Required work
Everything from the line containing "Screen dimensions: 900x900" to the end of the records below should be repeated exactly, with no other lines added.

• • • • •

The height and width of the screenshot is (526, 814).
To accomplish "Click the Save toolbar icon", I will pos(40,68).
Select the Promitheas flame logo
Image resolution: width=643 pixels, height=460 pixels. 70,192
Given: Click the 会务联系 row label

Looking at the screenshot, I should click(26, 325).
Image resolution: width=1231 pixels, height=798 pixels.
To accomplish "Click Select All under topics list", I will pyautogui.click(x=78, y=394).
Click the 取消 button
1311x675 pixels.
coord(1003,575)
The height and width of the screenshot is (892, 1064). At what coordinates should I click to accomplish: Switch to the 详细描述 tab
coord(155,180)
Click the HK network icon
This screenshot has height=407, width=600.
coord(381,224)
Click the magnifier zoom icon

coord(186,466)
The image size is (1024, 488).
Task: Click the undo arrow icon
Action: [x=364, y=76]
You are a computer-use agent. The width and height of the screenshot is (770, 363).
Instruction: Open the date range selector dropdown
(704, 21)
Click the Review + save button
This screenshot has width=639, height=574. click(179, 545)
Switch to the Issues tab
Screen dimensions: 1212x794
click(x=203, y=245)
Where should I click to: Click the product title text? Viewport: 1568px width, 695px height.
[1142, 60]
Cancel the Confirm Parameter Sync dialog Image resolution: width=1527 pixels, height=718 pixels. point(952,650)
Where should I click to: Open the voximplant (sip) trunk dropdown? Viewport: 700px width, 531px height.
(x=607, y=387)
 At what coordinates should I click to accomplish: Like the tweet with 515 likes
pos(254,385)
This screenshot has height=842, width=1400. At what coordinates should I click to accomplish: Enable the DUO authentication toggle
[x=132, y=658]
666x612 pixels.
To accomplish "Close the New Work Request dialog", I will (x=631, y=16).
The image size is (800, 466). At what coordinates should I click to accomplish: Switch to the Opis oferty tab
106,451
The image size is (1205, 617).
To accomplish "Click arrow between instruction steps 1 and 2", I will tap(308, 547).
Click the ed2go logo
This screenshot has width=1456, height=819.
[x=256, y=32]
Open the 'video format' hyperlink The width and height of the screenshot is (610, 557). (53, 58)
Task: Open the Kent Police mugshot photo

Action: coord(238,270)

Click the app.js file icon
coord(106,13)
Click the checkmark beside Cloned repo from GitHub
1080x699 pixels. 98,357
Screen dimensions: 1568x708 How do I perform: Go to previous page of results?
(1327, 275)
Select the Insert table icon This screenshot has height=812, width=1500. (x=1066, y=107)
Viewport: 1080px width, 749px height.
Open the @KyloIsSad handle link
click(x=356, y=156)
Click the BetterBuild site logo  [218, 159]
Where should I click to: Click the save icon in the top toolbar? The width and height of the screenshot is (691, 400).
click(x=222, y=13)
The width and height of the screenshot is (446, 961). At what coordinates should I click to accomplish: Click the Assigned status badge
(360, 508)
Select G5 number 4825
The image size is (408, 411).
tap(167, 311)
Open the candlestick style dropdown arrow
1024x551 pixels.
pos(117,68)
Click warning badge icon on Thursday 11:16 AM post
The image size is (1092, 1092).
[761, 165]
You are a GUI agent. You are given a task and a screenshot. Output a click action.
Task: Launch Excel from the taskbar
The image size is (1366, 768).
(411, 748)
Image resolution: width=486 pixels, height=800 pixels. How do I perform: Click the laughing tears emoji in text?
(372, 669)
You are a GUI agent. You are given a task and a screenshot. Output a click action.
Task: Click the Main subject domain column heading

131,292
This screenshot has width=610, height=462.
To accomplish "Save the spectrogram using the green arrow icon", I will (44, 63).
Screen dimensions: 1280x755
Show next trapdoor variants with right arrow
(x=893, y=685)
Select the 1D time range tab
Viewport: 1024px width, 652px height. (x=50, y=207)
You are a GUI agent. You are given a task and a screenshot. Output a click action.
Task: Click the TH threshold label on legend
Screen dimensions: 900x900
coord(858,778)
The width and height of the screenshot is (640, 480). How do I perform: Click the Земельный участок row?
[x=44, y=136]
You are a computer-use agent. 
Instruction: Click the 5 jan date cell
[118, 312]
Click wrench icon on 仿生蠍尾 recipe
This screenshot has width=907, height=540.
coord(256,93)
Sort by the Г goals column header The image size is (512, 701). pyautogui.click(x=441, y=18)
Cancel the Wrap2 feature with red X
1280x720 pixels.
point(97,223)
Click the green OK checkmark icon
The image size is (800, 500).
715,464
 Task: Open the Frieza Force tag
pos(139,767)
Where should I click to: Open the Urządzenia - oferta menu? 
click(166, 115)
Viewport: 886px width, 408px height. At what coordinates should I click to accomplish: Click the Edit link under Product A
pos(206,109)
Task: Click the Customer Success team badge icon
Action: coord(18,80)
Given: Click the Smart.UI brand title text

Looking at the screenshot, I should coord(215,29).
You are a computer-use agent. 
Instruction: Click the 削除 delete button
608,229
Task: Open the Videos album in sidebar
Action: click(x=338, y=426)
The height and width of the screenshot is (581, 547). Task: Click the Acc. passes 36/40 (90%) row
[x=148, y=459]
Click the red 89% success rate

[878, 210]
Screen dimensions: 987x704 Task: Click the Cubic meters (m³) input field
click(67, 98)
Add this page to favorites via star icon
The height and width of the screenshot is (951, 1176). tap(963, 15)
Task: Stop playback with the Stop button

• • • • •

Task solution
Screen dimensions: 900x900
coord(858,778)
The width and height of the screenshot is (640, 480). How do I perform: Click the Земельный участок row?
[x=44, y=136]
You are a computer-use agent. 
Instruction: Click the 5 jan date cell
[118, 312]
Click wrench icon on 仿生蠍尾 recipe
This screenshot has width=907, height=540.
coord(256,93)
Sort by the Г goals column header The image size is (512, 701). pyautogui.click(x=441, y=18)
Cancel the Wrap2 feature with red X
1280x720 pixels.
point(97,223)
Click the green OK checkmark icon
The image size is (800, 500).
715,464
 Task: Open the Frieza Force tag
pos(139,767)
Where should I click to: Open the Urządzenia - oferta menu? 
click(166, 115)
Viewport: 886px width, 408px height. At what coordinates should I click to accomplish: Click the Edit link under Product A
pos(206,109)
Task: Click the Customer Success team badge icon
Action: coord(18,80)
Given: Click the Smart.UI brand title text

Looking at the screenshot, I should coord(215,29).
You are a computer-use agent. 
Instruction: Click the 削除 delete button
608,229
Task: Open the Videos album in sidebar
Action: click(x=338, y=426)
The height and width of the screenshot is (581, 547). Task: Click the Acc. passes 36/40 (90%) row
[x=148, y=459]
Click the red 89% success rate

[878, 210]
Screen dimensions: 987x704 Task: Click the Cubic meters (m³) input field
click(67, 98)
Add this page to favorites via star icon
The height and width of the screenshot is (951, 1176). tap(963, 15)
Task: Stop playback with the Stop button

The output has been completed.